From fd8b500085d1ac1cca54a71631d21713a3c21f09 Mon Sep 17 00:00:00 2001
From: Rickard Bolin <rickard.bolin@arm.com>
Date: Mon, 16 May 2022 09:11:06 +0000
Subject: MLBEDSW-6263: Use separate tensors for double buffering

Uses separate tensors for the individual weight buffers
in case of weight double buffering.

Each weight buffer tensor gets its own individual live range.

This patch is a clone of a previously reverted patch, but with some
additional bug fixes applied.

Signed-off-by: Rickard Bolin <rickard.bolin@arm.com>
Change-Id: I868c70d15821eb9f1399186f2da6e7345f6ee343
---
 ethosu/vela/high_level_command_to_npu_op.py | 38 ++++++++++++-----------------
 1 file changed, 15 insertions(+), 23 deletions(-)

(limited to 'ethosu/vela/high_level_command_to_npu_op.py')

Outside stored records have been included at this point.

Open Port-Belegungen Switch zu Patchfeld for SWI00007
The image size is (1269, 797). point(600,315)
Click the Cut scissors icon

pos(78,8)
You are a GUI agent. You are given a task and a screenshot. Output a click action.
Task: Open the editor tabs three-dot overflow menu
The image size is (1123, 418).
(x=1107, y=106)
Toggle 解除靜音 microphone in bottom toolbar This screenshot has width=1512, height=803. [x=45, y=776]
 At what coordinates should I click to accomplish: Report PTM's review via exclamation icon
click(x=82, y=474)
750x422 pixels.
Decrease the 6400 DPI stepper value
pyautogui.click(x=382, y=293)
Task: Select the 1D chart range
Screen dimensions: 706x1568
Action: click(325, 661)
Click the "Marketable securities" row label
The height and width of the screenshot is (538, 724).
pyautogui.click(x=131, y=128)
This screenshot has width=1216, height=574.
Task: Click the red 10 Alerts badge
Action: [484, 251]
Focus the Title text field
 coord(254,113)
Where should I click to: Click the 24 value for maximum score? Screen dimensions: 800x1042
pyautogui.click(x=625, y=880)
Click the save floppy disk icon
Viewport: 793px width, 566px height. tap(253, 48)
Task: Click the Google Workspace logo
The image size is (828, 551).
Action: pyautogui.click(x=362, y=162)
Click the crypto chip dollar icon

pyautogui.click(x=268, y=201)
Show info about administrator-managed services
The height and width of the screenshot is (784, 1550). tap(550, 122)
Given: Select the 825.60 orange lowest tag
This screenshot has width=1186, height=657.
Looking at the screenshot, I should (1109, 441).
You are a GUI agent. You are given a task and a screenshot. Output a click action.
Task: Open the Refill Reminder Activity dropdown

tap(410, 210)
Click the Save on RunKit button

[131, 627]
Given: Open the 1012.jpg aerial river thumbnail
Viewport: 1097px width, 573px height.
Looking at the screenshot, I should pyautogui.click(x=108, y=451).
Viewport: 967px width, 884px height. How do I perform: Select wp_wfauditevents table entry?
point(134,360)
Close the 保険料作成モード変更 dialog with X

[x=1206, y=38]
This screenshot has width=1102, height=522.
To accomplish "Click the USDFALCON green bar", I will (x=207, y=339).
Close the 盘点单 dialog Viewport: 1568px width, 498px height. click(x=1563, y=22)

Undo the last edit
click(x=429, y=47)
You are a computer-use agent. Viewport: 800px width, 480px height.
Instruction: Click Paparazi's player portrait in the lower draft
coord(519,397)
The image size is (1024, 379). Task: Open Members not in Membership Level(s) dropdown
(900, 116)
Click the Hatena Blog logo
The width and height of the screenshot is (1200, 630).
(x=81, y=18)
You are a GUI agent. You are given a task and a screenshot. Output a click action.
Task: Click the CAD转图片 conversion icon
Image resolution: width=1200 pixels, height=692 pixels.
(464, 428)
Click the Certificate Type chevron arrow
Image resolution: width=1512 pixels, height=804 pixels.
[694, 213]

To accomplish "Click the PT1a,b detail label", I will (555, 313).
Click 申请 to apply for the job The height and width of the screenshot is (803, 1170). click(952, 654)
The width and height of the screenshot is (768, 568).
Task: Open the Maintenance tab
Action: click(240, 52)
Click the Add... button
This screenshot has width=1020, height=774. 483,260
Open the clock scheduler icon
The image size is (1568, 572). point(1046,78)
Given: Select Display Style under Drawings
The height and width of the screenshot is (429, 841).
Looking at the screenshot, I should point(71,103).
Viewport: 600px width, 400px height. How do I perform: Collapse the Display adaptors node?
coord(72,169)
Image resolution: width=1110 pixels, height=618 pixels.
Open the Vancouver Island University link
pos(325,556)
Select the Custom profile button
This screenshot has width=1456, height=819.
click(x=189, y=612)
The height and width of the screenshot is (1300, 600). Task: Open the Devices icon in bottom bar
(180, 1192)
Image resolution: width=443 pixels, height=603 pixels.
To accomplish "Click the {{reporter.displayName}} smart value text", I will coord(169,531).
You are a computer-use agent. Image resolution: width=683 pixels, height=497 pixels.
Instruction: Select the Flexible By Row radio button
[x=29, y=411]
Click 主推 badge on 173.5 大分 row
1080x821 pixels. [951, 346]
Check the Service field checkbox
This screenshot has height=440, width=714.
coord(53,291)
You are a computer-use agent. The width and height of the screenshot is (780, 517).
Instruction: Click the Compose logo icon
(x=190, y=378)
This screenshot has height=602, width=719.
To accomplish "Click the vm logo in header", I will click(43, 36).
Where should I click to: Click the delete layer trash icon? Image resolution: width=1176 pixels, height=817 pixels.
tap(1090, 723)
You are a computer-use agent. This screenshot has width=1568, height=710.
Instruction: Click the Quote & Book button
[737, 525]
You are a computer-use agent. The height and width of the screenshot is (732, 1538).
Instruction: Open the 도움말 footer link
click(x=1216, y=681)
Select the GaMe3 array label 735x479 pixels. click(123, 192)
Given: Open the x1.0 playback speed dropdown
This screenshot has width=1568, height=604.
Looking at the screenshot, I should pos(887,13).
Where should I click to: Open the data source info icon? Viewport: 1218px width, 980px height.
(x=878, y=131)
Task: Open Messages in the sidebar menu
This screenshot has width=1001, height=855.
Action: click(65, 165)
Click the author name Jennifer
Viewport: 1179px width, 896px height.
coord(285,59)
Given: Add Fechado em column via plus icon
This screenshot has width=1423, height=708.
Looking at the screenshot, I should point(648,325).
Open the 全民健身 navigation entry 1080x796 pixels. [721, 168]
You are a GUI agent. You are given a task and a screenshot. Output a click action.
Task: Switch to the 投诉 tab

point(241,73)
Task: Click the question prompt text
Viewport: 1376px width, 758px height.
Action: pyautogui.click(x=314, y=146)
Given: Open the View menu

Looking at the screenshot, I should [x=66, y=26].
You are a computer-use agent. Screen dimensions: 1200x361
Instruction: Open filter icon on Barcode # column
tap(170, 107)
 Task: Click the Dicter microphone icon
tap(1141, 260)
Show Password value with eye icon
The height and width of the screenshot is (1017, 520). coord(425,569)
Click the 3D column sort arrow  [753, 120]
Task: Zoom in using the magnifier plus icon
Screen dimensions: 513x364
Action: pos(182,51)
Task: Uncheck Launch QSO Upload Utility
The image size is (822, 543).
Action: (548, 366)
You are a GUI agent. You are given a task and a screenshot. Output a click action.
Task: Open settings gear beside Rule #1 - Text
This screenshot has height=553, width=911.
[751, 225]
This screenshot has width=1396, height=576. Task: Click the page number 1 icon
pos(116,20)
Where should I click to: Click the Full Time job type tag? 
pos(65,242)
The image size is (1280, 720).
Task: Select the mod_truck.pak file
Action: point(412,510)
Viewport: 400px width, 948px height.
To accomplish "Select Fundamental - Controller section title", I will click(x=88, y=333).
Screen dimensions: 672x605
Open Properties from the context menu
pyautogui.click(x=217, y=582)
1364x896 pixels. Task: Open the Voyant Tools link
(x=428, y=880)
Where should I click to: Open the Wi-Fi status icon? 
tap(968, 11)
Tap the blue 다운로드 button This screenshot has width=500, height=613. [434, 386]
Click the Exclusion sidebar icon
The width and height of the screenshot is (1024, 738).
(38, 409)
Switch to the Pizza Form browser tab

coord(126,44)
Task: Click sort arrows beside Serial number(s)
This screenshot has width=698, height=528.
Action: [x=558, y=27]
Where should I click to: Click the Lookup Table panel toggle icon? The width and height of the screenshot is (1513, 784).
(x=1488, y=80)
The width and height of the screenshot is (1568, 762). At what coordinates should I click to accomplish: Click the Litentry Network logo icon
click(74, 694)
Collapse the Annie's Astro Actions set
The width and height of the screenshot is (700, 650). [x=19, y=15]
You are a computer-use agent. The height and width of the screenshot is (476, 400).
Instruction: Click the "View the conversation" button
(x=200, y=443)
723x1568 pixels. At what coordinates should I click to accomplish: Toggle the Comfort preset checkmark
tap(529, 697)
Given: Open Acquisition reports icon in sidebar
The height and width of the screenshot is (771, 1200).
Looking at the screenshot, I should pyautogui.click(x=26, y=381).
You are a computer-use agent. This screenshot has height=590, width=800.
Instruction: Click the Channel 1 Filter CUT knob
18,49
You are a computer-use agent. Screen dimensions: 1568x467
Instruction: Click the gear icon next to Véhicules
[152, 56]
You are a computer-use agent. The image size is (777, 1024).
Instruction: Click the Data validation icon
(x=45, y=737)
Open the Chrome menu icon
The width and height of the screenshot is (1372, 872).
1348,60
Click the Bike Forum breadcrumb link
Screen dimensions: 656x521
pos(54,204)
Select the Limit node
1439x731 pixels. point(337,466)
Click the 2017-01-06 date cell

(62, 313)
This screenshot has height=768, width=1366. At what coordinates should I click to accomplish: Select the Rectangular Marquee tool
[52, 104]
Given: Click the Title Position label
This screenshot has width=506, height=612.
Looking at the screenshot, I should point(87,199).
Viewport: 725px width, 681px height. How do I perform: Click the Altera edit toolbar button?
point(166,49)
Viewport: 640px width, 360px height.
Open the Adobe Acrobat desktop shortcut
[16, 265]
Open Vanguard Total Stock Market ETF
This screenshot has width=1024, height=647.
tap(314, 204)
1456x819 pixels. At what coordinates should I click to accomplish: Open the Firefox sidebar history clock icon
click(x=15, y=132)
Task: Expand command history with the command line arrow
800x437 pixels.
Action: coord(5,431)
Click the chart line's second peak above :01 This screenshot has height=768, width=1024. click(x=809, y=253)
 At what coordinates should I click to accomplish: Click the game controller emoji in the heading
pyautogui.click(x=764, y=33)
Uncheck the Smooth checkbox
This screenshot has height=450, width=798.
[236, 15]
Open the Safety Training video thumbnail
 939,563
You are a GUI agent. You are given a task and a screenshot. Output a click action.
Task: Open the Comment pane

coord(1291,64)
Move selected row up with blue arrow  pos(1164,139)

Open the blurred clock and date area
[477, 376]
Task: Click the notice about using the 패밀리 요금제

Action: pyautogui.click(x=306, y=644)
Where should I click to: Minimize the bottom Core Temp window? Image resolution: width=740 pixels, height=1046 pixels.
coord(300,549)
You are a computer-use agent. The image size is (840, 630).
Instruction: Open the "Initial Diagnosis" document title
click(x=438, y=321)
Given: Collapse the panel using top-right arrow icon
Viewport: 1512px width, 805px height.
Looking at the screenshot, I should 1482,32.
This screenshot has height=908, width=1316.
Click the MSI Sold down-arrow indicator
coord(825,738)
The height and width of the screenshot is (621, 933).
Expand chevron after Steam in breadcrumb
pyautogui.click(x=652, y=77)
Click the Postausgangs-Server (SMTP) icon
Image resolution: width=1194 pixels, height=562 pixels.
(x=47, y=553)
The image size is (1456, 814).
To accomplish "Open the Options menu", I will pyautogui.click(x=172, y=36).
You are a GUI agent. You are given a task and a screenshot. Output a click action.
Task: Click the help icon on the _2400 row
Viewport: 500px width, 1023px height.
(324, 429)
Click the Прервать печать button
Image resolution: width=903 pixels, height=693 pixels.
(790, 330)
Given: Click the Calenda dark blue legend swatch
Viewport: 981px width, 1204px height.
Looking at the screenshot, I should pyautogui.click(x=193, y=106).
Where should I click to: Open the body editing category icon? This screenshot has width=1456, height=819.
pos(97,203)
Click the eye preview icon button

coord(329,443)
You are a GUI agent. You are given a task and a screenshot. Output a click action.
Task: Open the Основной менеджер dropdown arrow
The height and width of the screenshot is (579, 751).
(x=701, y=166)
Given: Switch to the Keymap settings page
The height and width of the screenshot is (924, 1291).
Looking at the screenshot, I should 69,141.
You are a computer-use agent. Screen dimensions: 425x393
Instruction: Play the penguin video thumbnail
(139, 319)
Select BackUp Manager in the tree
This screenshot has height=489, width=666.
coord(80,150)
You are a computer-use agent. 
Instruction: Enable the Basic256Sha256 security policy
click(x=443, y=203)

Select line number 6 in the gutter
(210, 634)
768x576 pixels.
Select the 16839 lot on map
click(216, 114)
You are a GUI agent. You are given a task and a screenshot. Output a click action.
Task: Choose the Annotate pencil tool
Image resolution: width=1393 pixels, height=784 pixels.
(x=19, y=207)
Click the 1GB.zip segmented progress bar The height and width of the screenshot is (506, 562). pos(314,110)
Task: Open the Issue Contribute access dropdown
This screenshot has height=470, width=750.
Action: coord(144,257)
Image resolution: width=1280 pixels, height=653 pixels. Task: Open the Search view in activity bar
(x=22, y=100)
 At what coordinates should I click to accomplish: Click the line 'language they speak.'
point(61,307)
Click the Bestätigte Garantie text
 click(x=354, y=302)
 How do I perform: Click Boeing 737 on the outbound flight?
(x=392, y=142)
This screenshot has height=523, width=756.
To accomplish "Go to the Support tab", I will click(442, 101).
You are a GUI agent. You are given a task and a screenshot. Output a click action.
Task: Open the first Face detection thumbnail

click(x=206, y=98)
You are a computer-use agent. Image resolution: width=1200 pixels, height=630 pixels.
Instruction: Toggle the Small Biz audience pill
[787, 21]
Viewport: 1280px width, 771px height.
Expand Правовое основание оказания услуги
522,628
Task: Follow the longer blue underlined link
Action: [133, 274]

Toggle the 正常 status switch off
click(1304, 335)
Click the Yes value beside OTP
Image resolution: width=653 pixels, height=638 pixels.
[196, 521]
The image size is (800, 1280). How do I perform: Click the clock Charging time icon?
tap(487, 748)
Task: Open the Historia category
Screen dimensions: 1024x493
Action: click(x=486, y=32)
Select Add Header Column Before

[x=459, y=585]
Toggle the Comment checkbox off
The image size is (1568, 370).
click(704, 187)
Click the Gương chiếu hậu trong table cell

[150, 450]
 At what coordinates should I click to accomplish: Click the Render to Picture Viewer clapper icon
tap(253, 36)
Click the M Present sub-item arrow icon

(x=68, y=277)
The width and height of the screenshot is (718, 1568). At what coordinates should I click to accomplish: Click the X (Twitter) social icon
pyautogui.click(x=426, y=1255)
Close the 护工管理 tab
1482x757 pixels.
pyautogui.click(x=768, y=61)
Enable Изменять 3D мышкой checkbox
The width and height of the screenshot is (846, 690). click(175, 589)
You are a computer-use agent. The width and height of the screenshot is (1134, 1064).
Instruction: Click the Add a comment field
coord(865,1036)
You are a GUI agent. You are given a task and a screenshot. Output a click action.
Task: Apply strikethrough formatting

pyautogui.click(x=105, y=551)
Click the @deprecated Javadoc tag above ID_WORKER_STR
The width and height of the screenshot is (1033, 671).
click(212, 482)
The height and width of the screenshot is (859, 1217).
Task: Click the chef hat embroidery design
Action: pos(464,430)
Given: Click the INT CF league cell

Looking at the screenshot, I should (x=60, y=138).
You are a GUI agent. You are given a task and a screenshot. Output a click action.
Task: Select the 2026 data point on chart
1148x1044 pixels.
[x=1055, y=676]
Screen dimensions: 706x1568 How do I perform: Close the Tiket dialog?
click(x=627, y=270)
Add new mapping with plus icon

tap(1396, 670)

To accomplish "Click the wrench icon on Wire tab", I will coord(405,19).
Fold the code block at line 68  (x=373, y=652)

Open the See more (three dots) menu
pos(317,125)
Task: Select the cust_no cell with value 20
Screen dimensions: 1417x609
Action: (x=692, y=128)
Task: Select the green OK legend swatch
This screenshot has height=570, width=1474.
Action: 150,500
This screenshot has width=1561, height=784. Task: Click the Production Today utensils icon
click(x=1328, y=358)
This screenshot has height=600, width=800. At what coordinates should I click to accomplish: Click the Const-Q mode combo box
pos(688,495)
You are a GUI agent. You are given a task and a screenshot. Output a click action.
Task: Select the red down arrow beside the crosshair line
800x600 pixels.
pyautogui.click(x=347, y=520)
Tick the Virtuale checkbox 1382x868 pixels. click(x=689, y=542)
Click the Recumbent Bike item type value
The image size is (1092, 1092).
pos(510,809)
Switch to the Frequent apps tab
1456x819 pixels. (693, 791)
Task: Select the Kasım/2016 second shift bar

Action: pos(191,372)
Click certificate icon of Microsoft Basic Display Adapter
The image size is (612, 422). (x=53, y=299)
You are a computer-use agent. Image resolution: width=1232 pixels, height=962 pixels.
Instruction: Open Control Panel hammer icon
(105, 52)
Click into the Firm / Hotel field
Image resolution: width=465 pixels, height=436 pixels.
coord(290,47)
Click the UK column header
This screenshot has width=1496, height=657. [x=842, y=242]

diff --git a/ethosu/vela/high_level_command_to_npu_op.py b/ethosu/vela/high_level_command_to_npu_op.py
index 3a78d6fb..e6bfc1c4 100644
--- a/ethosu/vela/high_level_command_to_npu_op.py
+++ b/ethosu/vela/high_level_command_to_npu_op.py
@@ -68,7 +68,6 @@ from .tensor import MemType
 from .tensor import Tensor
 from .tensor import TensorFormat
 from .tensor import TensorPurpose
-from .tensor import TensorSubPurpose
 from .weight_compressor import NpuWeightTensor
 from .weight_compressor import WeightKey
 
@@ -202,9 +201,15 @@ def get_mem_limits_for_regions(arch: ArchitectureFeatures) -> Dict[int, int]:
     return mem_limits
 
 
-def get_double_buffer_offset(arch: ArchitectureFeatures, range_index: int, core: int) -> int:
-    """Returns 0 if the first half of a double buffer should be used, 1 if the second half should be used"""
-    return ((range_index - core) // arch.ncores) % 2
+def get_upscale(op: Operation) -> NpuResamplingMode:
+    upscale = NpuResamplingMode.NONE
+    if op.type == Op.ResizeBilinear:
+        # perform nearest neighbor upscale
+        upscale = NpuResamplingMode.NEAREST
+    elif op.type == Op.Conv2DBackpropInputSwitchedBias:
+        # perform insert zero upscale
+        upscale = NpuResamplingMode.TRANSPOSE
+    return upscale
 
 
 def get_ifm_depth(npu_block_type: NpuBlockType, ifm_box: Box, ofm_box: Box) -> int:
@@ -314,20 +319,13 @@ def create_weights(
         key = WeightKey(core, weight_box.start_coord[-1])
         if key in w_tensor_src.encoded_ranges:
             weight_range = w_tensor_src.encoded_ranges[key]
-            if weight_tensor.sub_purpose == TensorSubPurpose.DoubleBuffer:
-                assert weight_tensor != w_tensor_src
-                # Double buffered inside weight_tensor
+            if weight_tensor == w_tensor_src:
+                # Straight from source tensor
+                address = weight_tensor.address + weight_range.offset
+            else:
+                # Weight buffered tensor
                 address = weight_tensor.address + core_offset
-                address += get_double_buffer_offset(arch, weight_range.index, core) * w_tensor_src.max_range_bytes
                 core_offset += round_up(weight_range.total_bytes, 16)
-            else:
-                if weight_tensor == w_tensor_src:
-                    # Straight from source tensor
-                    address = weight_tensor.address + weight_range.offset
-                else:
-                    # Single buffered inside weight tensor
-                    address = weight_tensor.address + core_offset
-                    core_offset += round_up(weight_range.total_bytes, 16)
 
             # Location of weights in tensor
             addr_range = NpuAddressRange(
@@ -526,13 +524,7 @@ def create_dma_op(cmd: DMA, arch: ArchitectureFeatures) -> NpuDmaOperation:
                 if core == 0:
                     weight_range = cmd.in_tensor.encoded_ranges[key]
                     src_addr = cmd.in_tensor.address + weight_range.offset
-
-                    if cmd.out_tensor.sub_purpose == TensorSubPurpose.DoubleBuffer:
-                        dest_addr = cmd.out_tensor.address + cmd.in_tensor.max_range_bytes * (
-                            get_double_buffer_offset(arch, weight_range.index, core)
-                        )
-                    else:
-                        dest_addr = cmd.out_tensor.address
+                    dest_addr = cmd.out_tensor.address
     else:
         start_coord = cmd.box.start_coord
         src_addr = cmd.in_tensor.address_for_coordinate(start_coord)
-- 
cgit v1.2.1